But if we look at what Jesus says about a blessed life in Matthew 5, we see that in between all those “Blessed are those…”and nice effects are inserted the worst things we can think of. Poverty, hungering for justice, mourning, weeping, persecution, peace-making (when we’d rather make war), purity (when it’s so easy to be impure), and mercy-giving (when we’d rather leap to conclusions and condemn out of hand).

It’s like Jesus wants us to live in this broken reality, and not in a fantasy of everything-is-fine. Moreso, it’s like He thinks the only way we really can experience blessing is by entering more deeply into the brokenness around us.

We see Him enter into broken reality in this Sunday’s gospel—John the Baptist is killed by Herod, and Jesus goes off to mourn. When crowds follow, He doesn’t resent the interruption; rather, He sees their needs and is moved to pity for them. Then He invites His disciples into that need—they want to avoid it and say that the crowd has its own problems, and should have its own solutions.

Jesus presses them, and it turns out they only have five loaves and two fish for the twelve, plus Jesus, plus any other disciples around (and there are probably many more)-which is already stretched thin.

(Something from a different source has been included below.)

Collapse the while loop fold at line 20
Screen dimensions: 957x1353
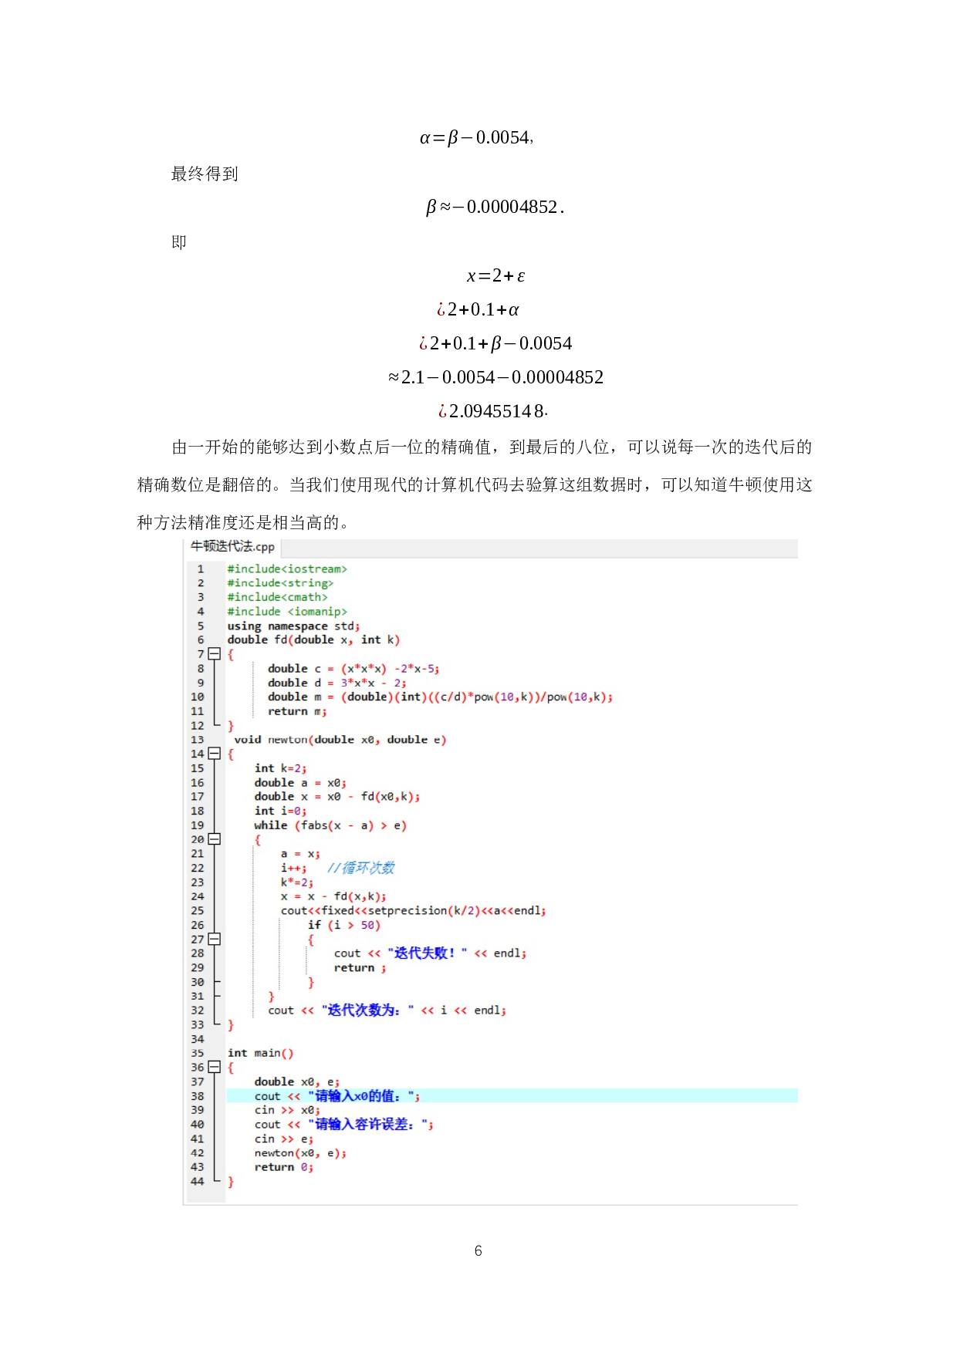pos(215,839)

To face the hunger of the crowd as something relevant to the disciples is at the same time to face their own hunger. To say that the problems of others are relevant to us is at the same time to have say that we have problems. This is where Jesus wants to meet us. This is when Jesus extends blessing.

We can test this. When do we feel the most alive, the most aware, the most open to life-changing relationships? Is it when we focus on our own problems to the exclusion of others? Or when we focus only on other people’s problems to the exclusion of our own? Or when we allow others into our problems and they allow us into theirs? I have a hunch that it’s only in the last one where we find Jesus again and again.

As tensions continue to build in this 2020 year, may I suggest that we take time to see the legitimate needs of others, without ignoring our own? And may I suggest that we keep our eyes open at the intersection of our problems; I think we’ll find Jesus there.